Disregarded entities or sole proprietorship
NOLs generated by a disregarded entity (e.g. a single member limited liability company not electing to be taxed as a corporation) or an individual who operates a trade or business as a sole proprietorship are applied at the individual level.
A corporation (that has not elected S status) can deduct its NOL at the entity level. A corporation takes different deductions and modifications to compute its NOL, than an individual taxpayer. Corporations file for a refund with either Form 1120X, Amended U.S. Corporation Income Tax Return, or Form 1139, Corporate Application for Tentative Refund.
Shareholders may not deduct the corporation’s NOLs. NOLs do not automatically flow between the corporation and a successor entity.

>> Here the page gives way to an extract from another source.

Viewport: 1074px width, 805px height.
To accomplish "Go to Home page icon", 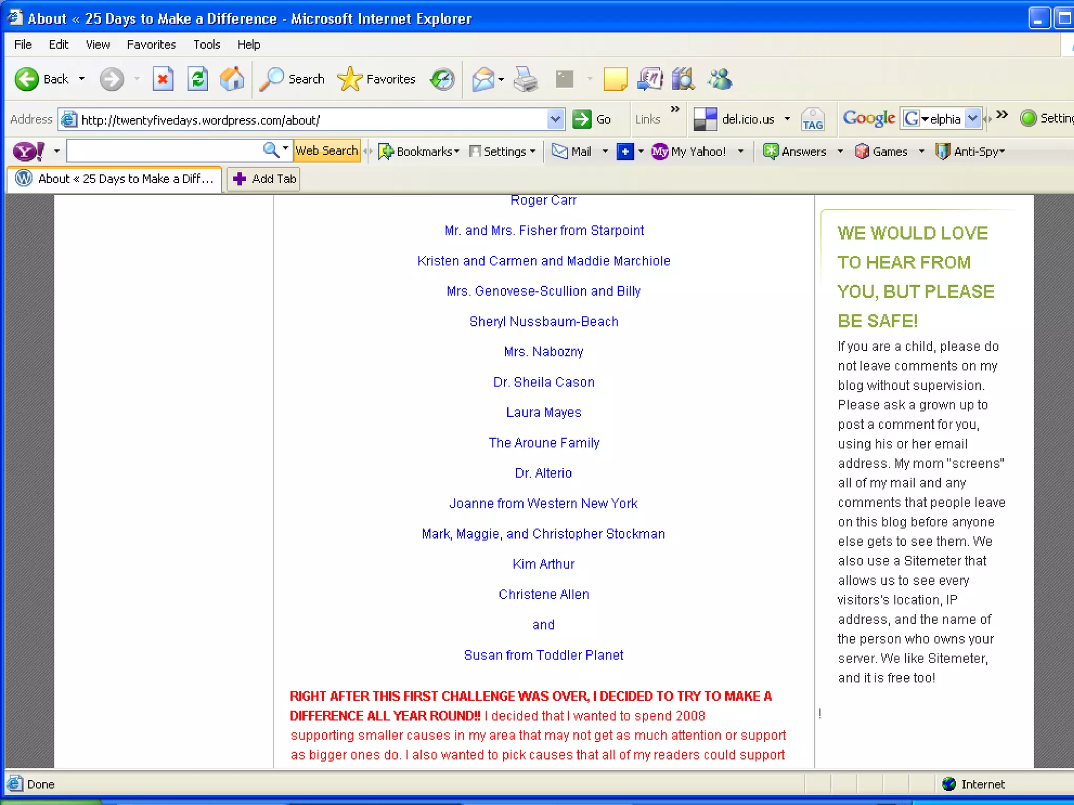I will pos(232,79).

A C corporation that becomes an S corporation cannot carry over NOLs to the S corporation, thus preventing the C corporation from trying to pass NOLs on to its shareholders.
Partnerships or S corporations
A partnership or S corporation itself cannot use an NOL, But rather, the NOL flows through to the partners or shareholders, who can use the NOL to offset other business and non-business income. The taxpayer (partner or S corporation shareholder) can take the NOL up to the amount of their basis in the partnership or S corporation at the end of the year the NOL is taken, and any NOLs exceeding the basis are carried forward.
Estates and trusts
Estates and trusts can also have NOLs, and should claim any NOL carryback either on Form 1045 or an amended Form 1041, U.S. Income Tax Return for Estates and Trusts.

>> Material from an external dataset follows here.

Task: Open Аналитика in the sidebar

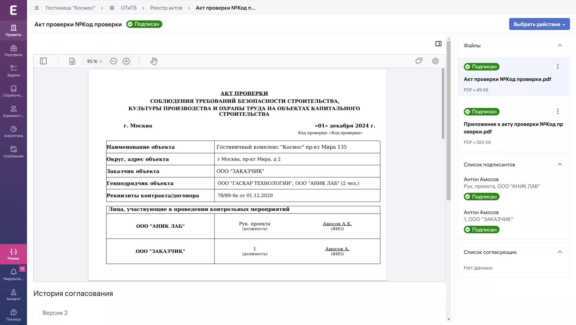Action: (x=14, y=132)
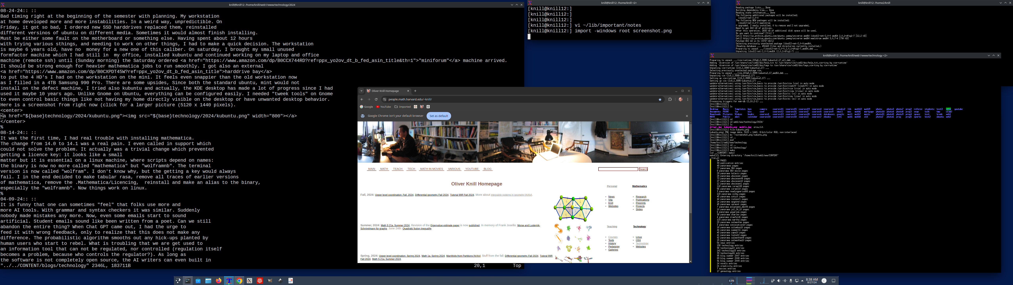Open the KDE application launcher

tap(178, 281)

Cancellation of debt / reducing tax attributes
A taxpayer with cancellation of debt income may exclude the income and reduce its tax attributes, including a NOL or the basis of property. It makes sense to reduce NOLs if they are likely to expire unused. But, an NOL generates more immediate tax savings and can reduce income dollar for dollar in the next year (or a previous year), while basis reduces taxes through depreciation over a number of years (unless non-depreciable such as land) or when the asset is sold in a later year (reducing basis increases gain on disposition).
NOLs belong to the corporation that created them. Trafficking in NOLs occurs when a corporation has more NOLs than it can use, and sells or transfers the NOLs to a profitable corporation in a corporate reorganization or other change of ownership. The IRS and Congress strongly oppose trafficking. The idea is that the NOL should benefit the corporation that suffered the loss, and corporate transactions motivated by NOL trafficking distort the economic benefits of acquiring a business.

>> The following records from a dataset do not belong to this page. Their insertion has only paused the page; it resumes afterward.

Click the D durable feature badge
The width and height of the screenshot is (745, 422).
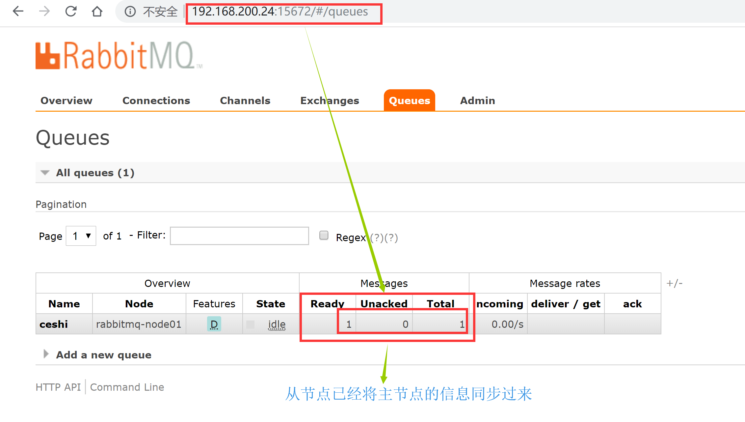(214, 324)
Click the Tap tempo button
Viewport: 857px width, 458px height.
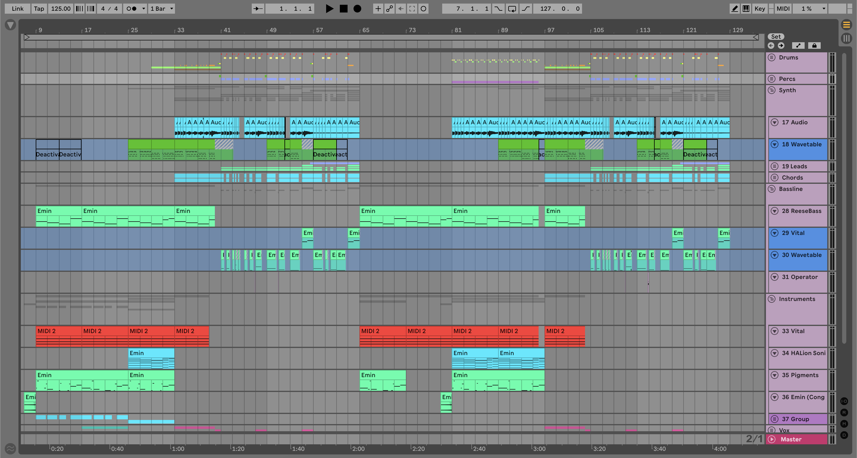39,9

A corporation that acquires the corporation’s assets in a nontaxable reorganization succeeds to the NOLs, but IRC § 382 limits the acquiring corporation’s use of NOLs, and the loss allowed to the value of the old NOL corporation’s stock multiplied by the long-term tax-exempt rate. The IRC § 382 limit is increased by recognized built-in gain from appreciated assets of the acquired corporation for assets sold within 5 years after the change of ownership.